On my recent trip to Paris we decided to visit Montmartre cemetery, it may not be as well known as Pere LaChaise but we were in the area and thought it worthy of a look in. 

History of Cimetière de Montmartre

Due to overcrowding in the other cemeteries in the middle of Paris – burials were becoming an issue. It was immensely expensive for funeral costs, and there was a ban on citizens burying people within the city limits. 

So in 1825 in the north of the city, in the area of Montmartre they opened the cemetery, prior to that it was used as a gypsum quarry. The quarry had previously been used during the French Revolution as a mass grave. It was built below street level and even today, the entrance gates are below the main street. 

Initially when you walk in you are struck by the sheer size and the amount of tombstone you can see. There are around 20,000 burial plots and some of the monuments and vaults are huge and very elaborate.

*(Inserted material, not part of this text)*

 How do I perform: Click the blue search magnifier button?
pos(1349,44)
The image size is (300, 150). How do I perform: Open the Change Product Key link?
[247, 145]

There are a few famous and well known people buried in this cemetery. Such as impressionist painter – Edgar Degas, novelist of The Three Musketeers – Alexandre Dumas, and the inventor of the famous Can-Can dance, Louise Weber. 

It is also of significance to those with an interest in the French Revolution, the Royal executioner Charles Henri Sanson is buried there. He executed King Louis XVI in 1793. It was alleged that he executed around 3000 people throughout his “career”. 

Alongside the tombstones, there are many stray cats that have made the graveyard their home. When we visited we saw a fair few, and pleasantly there were locals who were feeding them

Entrance is free, and accessed down the stairs underneath the iron bridge. It is open daily from 9-6. As you enter you will see a large notice board next to the public bathrooms. The notice board does have a map and locations of some of the well known burials. 

Location: Underneath Rue Caulaincourt.